Well, spaces is not actually coupled to lookup. To use a space currently in Linda fashion in Jini then yes, you need the lookup stuff, but the spaces themselves are not bound to lookup; not coupled at all.

I agree. I think there is a real reason for an API separate from JavaSpaces. And, I think calling that JINI would make sense historically.

You have this space in a given distributed system, and it must be found. Now, you could very well have a space found by any custom means necessary without anything else from the Jini APIs except for Entry, transaction, and lease. Those other things just happen to be some common concepts which spaces uses. Just because it uses them should not mean they reside in the spaces API or some packing specifically for spaces.

I agree with this too.



I 100% *disagree* that an entry is useless without a space if we are talking about a JavaSpace versus a generic notion of a memory space of some kind. An Entry is just as valid in different contexts as it is in a JavaSpace. The methods in which it is used are not defined necessarily. There is an expected way of using them as templates and matching for comparing them etc along with expected ways they will be serialized and conversely deserialized.

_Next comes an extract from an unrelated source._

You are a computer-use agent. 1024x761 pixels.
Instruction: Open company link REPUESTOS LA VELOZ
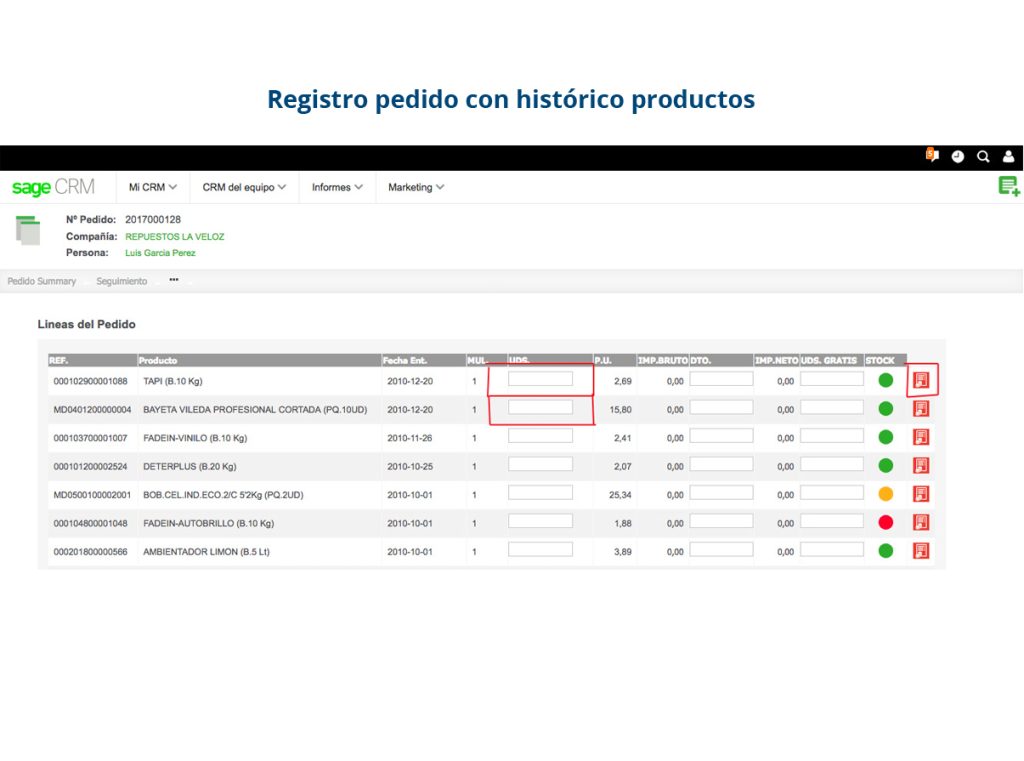[x=175, y=236]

I don't believe that JINI has no use for a number of entry types. I know it does.

I just believe that JavaSpaces needs an entry and that JavaSpaces should not be tied to JINI. JavaSpaces should be conceptually independent of the JINI architecture. JavaSpaces cannot be independent if a core interface is a part of JINI. JavaSpaces itself should be independent of JINI, I think.

So, on my view, JavaSpaces Entry should not be JINI Entry and vice versa. Either solution is bad, I think. Another alternative is needed. There are many. I think they should be brought up, discussed, and so on.

Entry, of course, is just one of the interfaces being discussed.



That argument aside, there is nothing currently forcing you to use the other things in Jini with spaces, except for those required concepts detailed here, though lookup is the only way to use spaces in the context of a distributed system if all you have is Jini. You can take all the things actually required to use a space, never use lookup, include those things on your classpath, and be on your way. However, you'll have to create an entire architecture to deal with the distributive nature one would normally want to use with a space.

Maybe that is where you need to focus what you are proposing. I don't think you'll ever convince me or most others those other concepts need to be in spaces as they are very generic and can be used for numerous other things where one may never want spaces.

The idea of an entry is, I agree, generic. The idea of a spaces entry, I think, is not. I have nothing against and actually would prefer an Entry tag interface in Java itself.

However, you might have something you can detail with respect to a different type of a distribution mechanism to offer some light concepts or something. I think there is a lot there to deal with however which is what the rest of Jini does. You might have or come up with some design which you can get some rudimentary things working to share and prove it. Seems anything really useful if you go that far though would really just be a remote space with some pluggable tranport mechanisms which you could then use other technologies to wrap around it, but truly that sounds like the same thing Jini is/does unless you have some specifics.

This all sounds reasonable and worth consideration. I do think I would need to do a lot more thinking before stepping out on any particular path: measure twice, cut once or that good old heuristic that seems to be universally true - "all the worst mistakes are made on the first day".